The movie looks incredible, with cinematography by Juan Ruiz Anchía (The Stone Boy, At Close Range, House of Games) that makes the Pennsylvania town look incredibly lush and idealistic. The cast is impressive: Keith Carradine plays a guitar-playing lothario drifter who tries to sweep Maria off her feet, Anita Morris plays the sexy neighbor lady whom Ivan is able to have bed since he doesn't love her, and late in the picture, we meet Bud Cort, Karen Young, Tracy Nelson, and John Goodman (fun to see Goodman in another of the small 1984 roles that put him on the map along with Crackers, C.H.U.D., and Revenge of the Nerds).

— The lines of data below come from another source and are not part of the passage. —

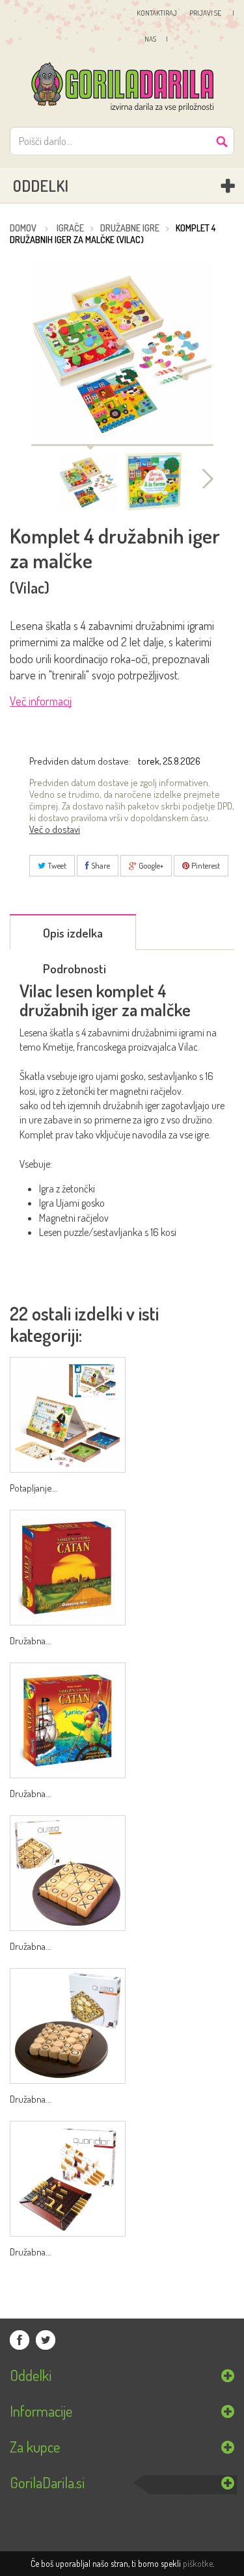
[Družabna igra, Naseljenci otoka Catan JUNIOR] (68, 1720)
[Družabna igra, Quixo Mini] (68, 2026)
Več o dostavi (54, 829)
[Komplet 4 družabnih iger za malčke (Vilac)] (88, 482)
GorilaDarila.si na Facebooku (19, 2340)
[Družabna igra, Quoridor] (68, 2179)
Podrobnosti (74, 968)
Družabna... (30, 1641)
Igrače (70, 227)
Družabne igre (129, 227)
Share (99, 865)
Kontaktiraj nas (153, 26)
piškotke (198, 2563)
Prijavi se (206, 13)
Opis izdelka (73, 933)
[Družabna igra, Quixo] (68, 1873)
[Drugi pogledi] (205, 478)
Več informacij (41, 701)
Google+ (150, 865)
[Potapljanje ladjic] (68, 1415)
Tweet (56, 865)
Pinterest (204, 865)
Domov (23, 227)
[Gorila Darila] (122, 88)
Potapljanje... (34, 1488)
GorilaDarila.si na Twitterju (45, 2340)
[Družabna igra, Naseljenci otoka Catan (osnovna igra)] (68, 1567)
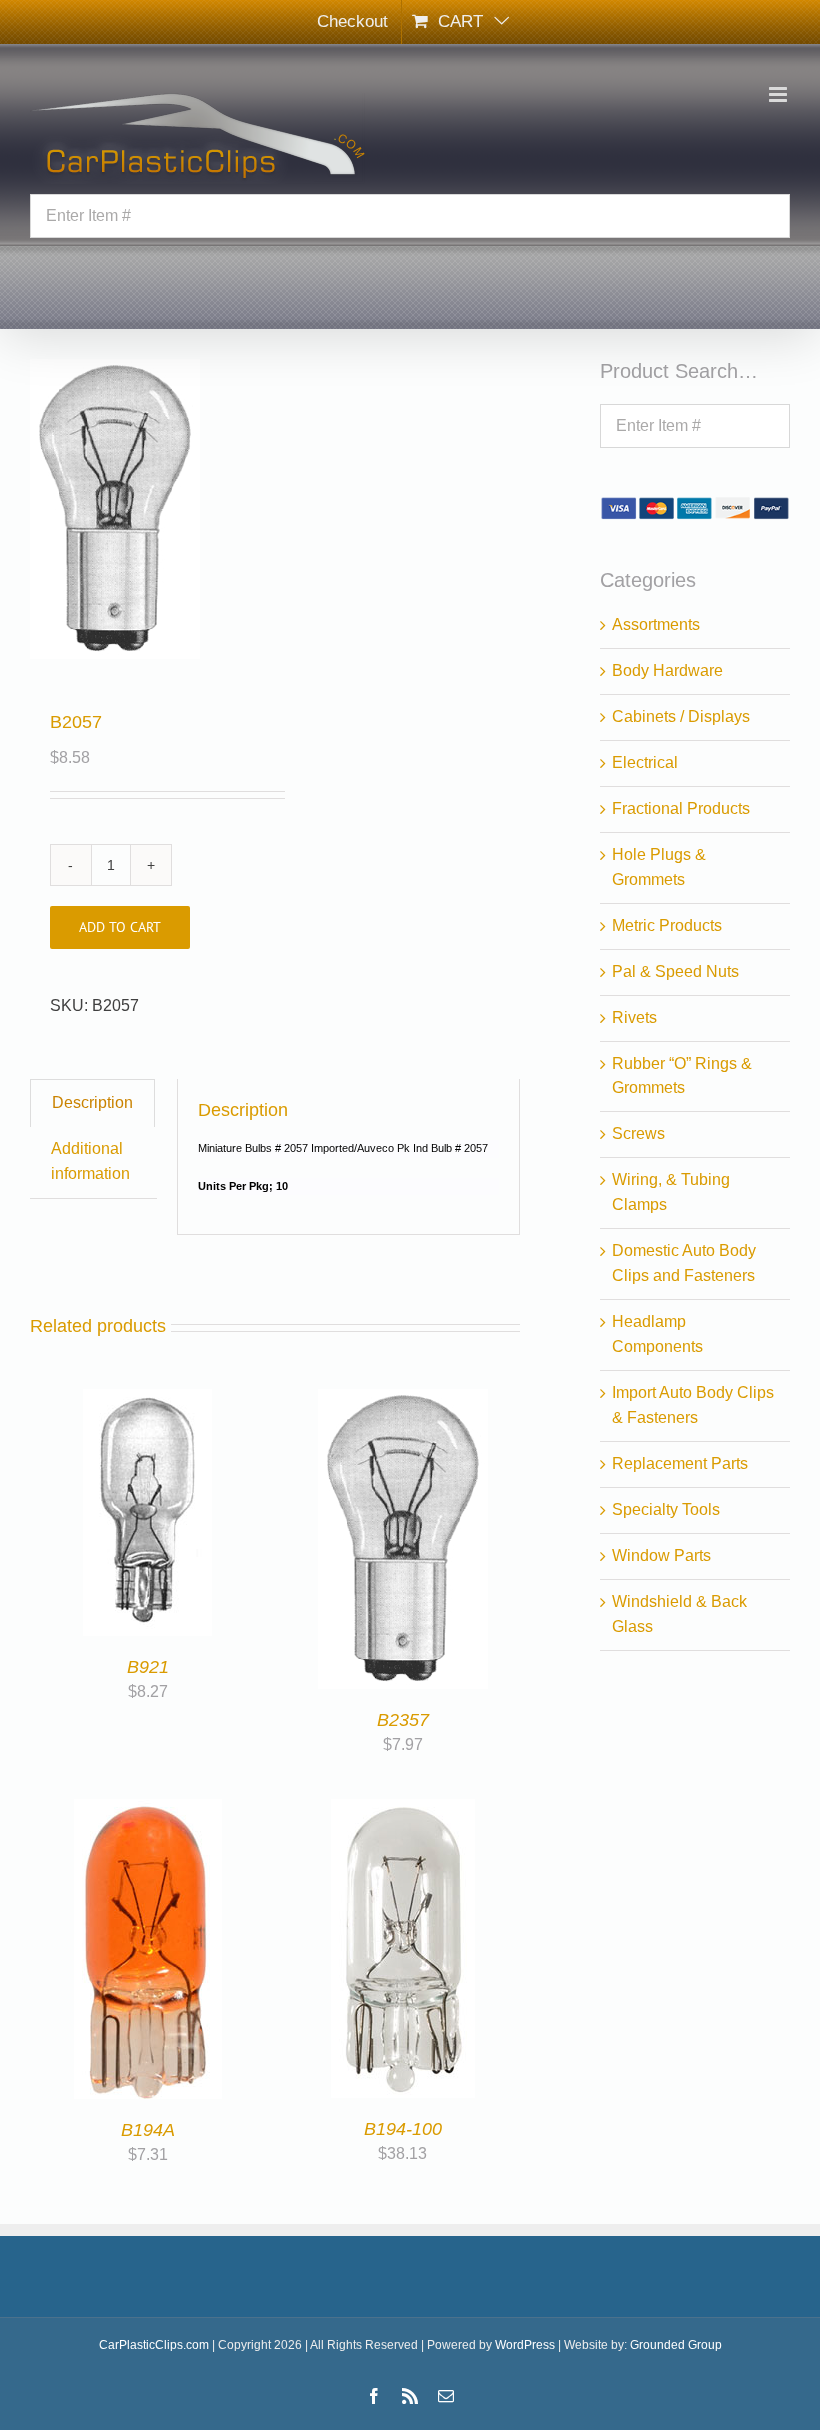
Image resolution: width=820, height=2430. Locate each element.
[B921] (147, 1400)
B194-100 (403, 2129)
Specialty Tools (666, 1509)
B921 (148, 1667)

Unfortunately, none of these actors, even the leads, play characters who develop into much of anything. People just kind of come and go in this movie, as if serving a function in the story rather than establishing a foothold in the main character's life. That may be part of the point in that this is a movie about a damaged individual who wartime experiences have left him unable to fully connect with others. But, if that's the case, the movie doesn't spend enough time with Ivan and plays out more like an ensemble film. If Maria herself had been the main character, the film might have been able to explore its themes better since we are always on the outside looking in. As it is, the various transitions in the narrative seem to come out of left field, especially the conclusion, which feels like something tacked on after poor test screenings (though I doubt that was the case). Maria's Lovers has the feel of a two-hour movie adapted from a lengthy novel, though it is an original screenplay by Konchalovsky, Marjorie David, New York author Paul Zindel, and French screenwriter Gérard Brach (Repulsion, Tess, Quest for Fire, Jean de Florette).
John Savage and Nastassji Kinski play a WWII POW and the childhood sweetheart he returns home to in this exploration of psychological impotence in the first American film by former Soviet director Andrei Konchalovsky.